Deuxième pilier

Deuxième pilier : La moyenne des rentes toujours en recul

Une publication de l’Office fédéral de la statistique (OFS) permet de tracer un tableau peu flatteur du deuxième pilier en Suisse. Mais ce sont ces retraites par capitalisation mêmes qui sont nuisibles pour les salarié·e·s. Un système de retraites plus juste et pérenne exige au moins de renforcer l’AVS et de rendre aux salarié·e·s une part supérieure des richesses qu’elles et ils ont produites.

L’étude «La prévoyance professionnelle en Suisse – Statistique des caisses de pensions 2014» que l’OFS a publiée ce 23 mai n’est pas réjouissante. Ainsi, «la moyenne des rentes de vieillesse annuelles continue de reculer» pour atteindre 29 800 francs. Celles des femmes sont toujours inférieures de moitié à celles des hommes, des femmes qui ne représentent que 36 % des «bénéficiaires». La part des assuré·e·s en primauté de prestations (qui savent quel sera le montant de leur retraite) décline, de 17 % en 2004 à 7 % en 2014 (de 56 % à 38 % pour le secteur public, de 10 % à 1 % pour le secteur privé!), au bénéfice de la primauté de cotisations qui désécurise totalement les salarié·e·s, dans l’impossibilité d’évaluer leur future retraite. La part du magot de 777 milliards issu de nos cotisations qui est placée en actions par les caisses, après une chute en 2008 (21 %), atteint 29 % en 2014: un record en plus de 12 ans. Les placements à l’étranger dépassent pour la première fois les placements en Suisse.

Au-delà de ces évolutions, c’est le système même des retraites par capitalisation qui est nuisible. On fait peser sur les cotisations issues de notre travail les risques des marchés financiers: 67 milliards envolés entre 2007 et 2008, 52 milliards entre 2000 et 2002, 24 milliards en janvier 2016. Sans nous demander notre avis, nos cotisations servent à exiger des rendements sur les actions et participent ainsi aux pressions sur les salaires ou aux licenciements. Elles sont investies dans l’immobilier, «ce qui a poussé les prix à la hausse ces dernières années» selon Michèle Bergkvist-Rodoni de la direction de La Mobilière (L’Hebdo, 28,4).
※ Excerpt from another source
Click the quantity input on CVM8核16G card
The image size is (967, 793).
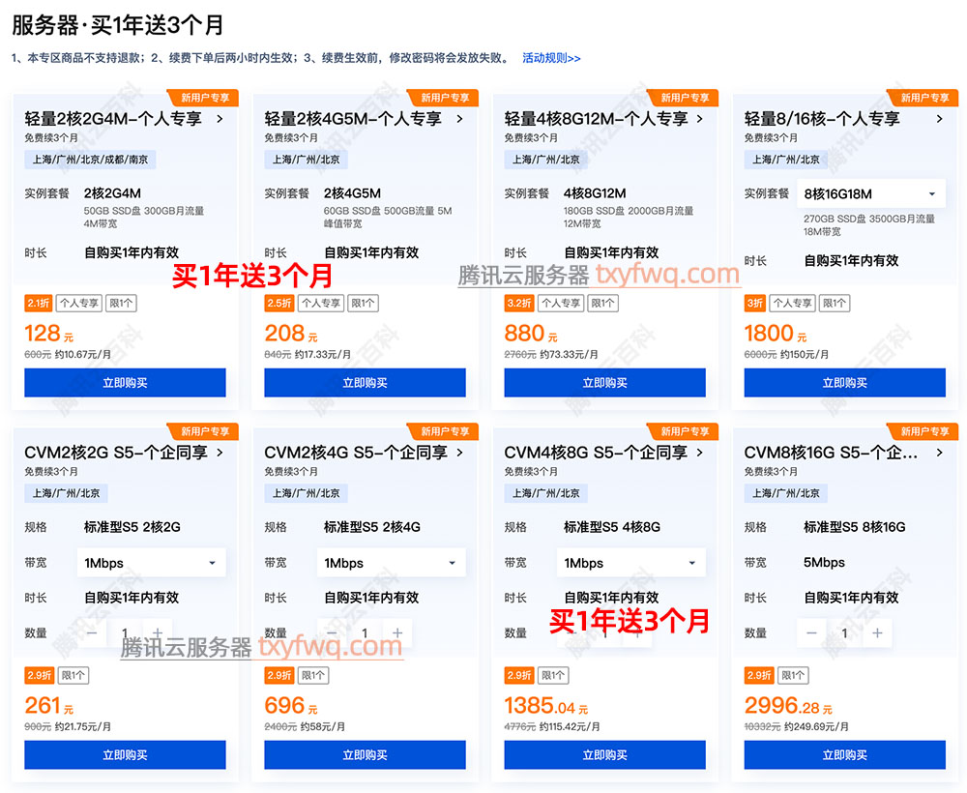(x=843, y=632)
Investies dans les matières premières, les hedge funds… Notre travail participe à une exploitation aggravée de nous-mêmes et nourrit la finance. Les assureurs-vie, en plaçant ces cotisations, s’empiffrent: 5 milliards entre 2005 et 2014 (selon une étude de Travail.Suisse, 2015), dont 1,8 milliard pour AXA ou 700 millions pour Swiss Life. Et c’est sans compter que «le deuxième pilier est menacé de disruption» (Le Temps, 24.4 ; la disruption équivaut à un claquage ou un éclatement, réd.) ou que «les rentes continueront de reculer» (Le Temps, 25.4)…

L’AVS, elle, est saine et reverse les cotisations perçues vers les retraites sans passer par les risques des marchés. Mais elle est délaissée depuis longtemps pour satisfaire la finance. L’initiative AVSplus, soumise au vote le 25 septembre prochain, permettrait de la renforcer un peu. Un premier pas vers une fusion souhaitable des deux premiers piliers privilégiant la répartition?

Mais on ne saurait parler retraites sans parler salaires: rendre aux salarié·e·s une part «digne» des richesses qu’elles et ils ont produites et qui s’engouffrent toujours plus dans les poches du patronat ou des actionnaires, signifierait un coup de fouet sans précédent dans le financement de nos retraites. Et les hausses de salaires, c’est dans les luttes qu’elles peuvent être arrachées.